Il est demandé de payer 99 dollars, qui sont « entièrement remboursables » si besoin. Il est également indiqué que « le dépôt d'un acompte ne garantit pas le service ». Pour rappel, l'implantation d’une station de base en France fait des remous.

WebKit : quelques améliorations autour de l’API Storage Access

Deux changements importants sont en cours de test dans les versions bêta d’iOS/iPadOS 14.5 et Big Sur 11.3, en lien avec l’API Storage Access. 

Celle-ci permet à un contenu web de demander un accès à son espace de stockage. Depuis la standardisation de cette interface par le W3C, elle est devenue la voie royale pour stocker les cookies, le plus souvent à des fins d’authentification.

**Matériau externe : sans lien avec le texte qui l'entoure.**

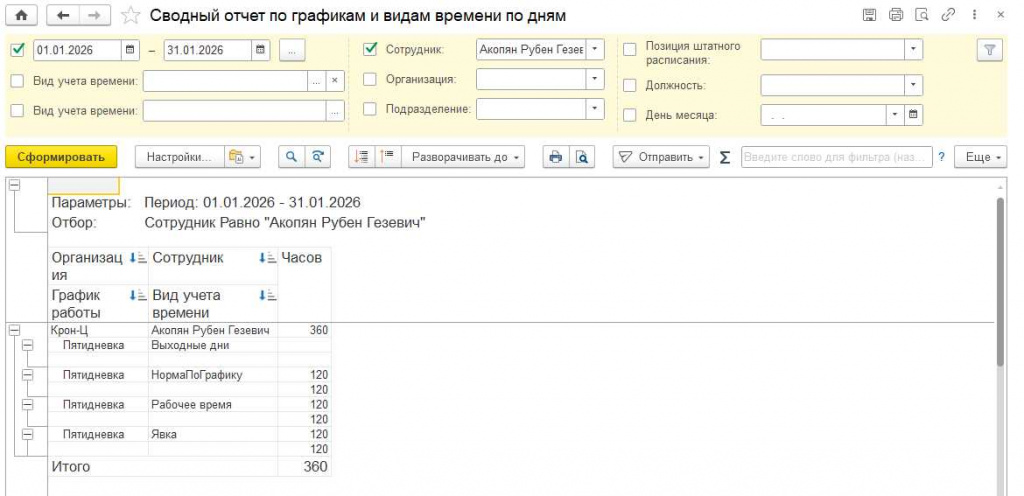Viewport: 1024px width, 496px height.
Task: Add report to favorites star
Action: 131,16
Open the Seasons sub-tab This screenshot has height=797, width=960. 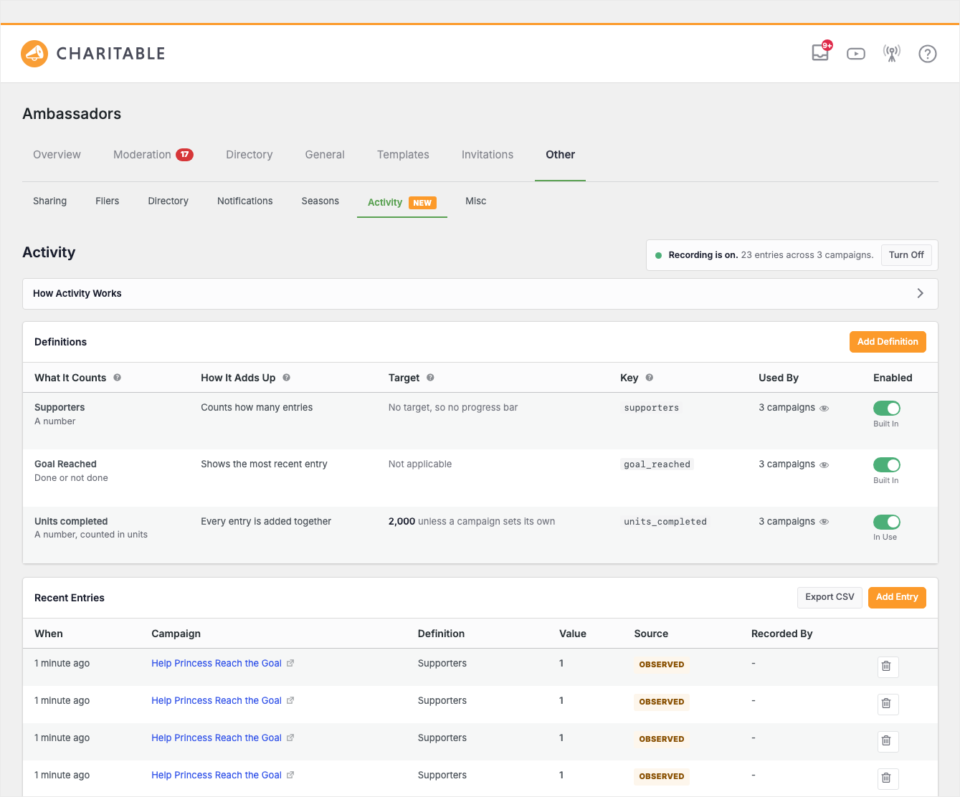click(320, 201)
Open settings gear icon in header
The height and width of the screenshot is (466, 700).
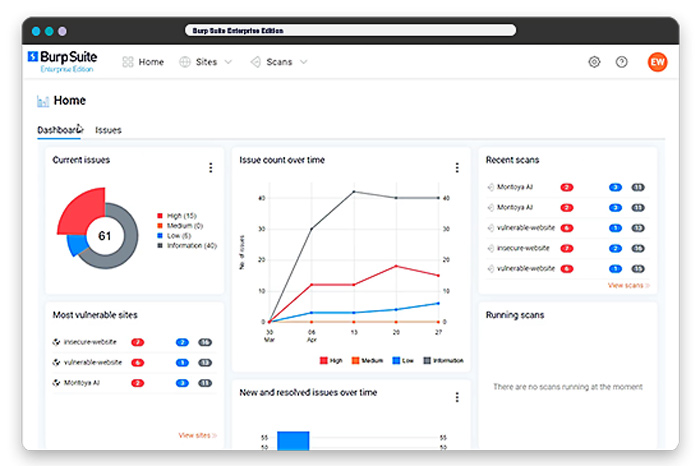[594, 62]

Premier changement, l’accès au stockage peut maintenant être réalisé par page. S’il est accordé, l’autorisation ruisselle maintenant sur toutes les ressources (first party) de cette page, incluant les iframes et les ressources non documentées.

Puisque l’on parle des iframes, le deuxième changement permet aux iframes imbriquées (une iframe dans une iframe) de demander elles aussi une autorisation d’accès. L’équipe de webkit précise toutefois que le moteur pourrait plus tard réclamer des iframes de premier niveau une délégation explicite de ce droit à travers Permissions Policy. Mozilla serait intéressé par le même niveau de contrôle.

Skype prépare son passage à Electron 11, meilleures performances à la clé

Les testeurs du programme Skype Insiders peuvent tester depuis peu la mouture 8.69 de l’application pour Linux, macOS et Windows.

La plus grosse nouveauté est un passage à Electron 11, réglant plusieurs problèmes et augmentant la réactivité générale de l’application. Sous Windows, le démarrage est également plus rapide.

Dans les groupes de conversation, le dernier message envoyé est maintenant accompagné de l’avatar de l’expéditeur pour identifier plus facilement la source du message. Le paramètre peut être coupé dans les options.

On note plusieurs bugs corrigés, dont un problème de mise à jour sous Big Sur ou encore un affichage en double de l’icône à droite de barre des tâches (systray) sous Windows. Un utilisateur fait cependant remarquer que le bug y faisant disparaitre l’icône après 18 à 24 heures est toujours là, et ne semble donc pas lié à la version d’Electron.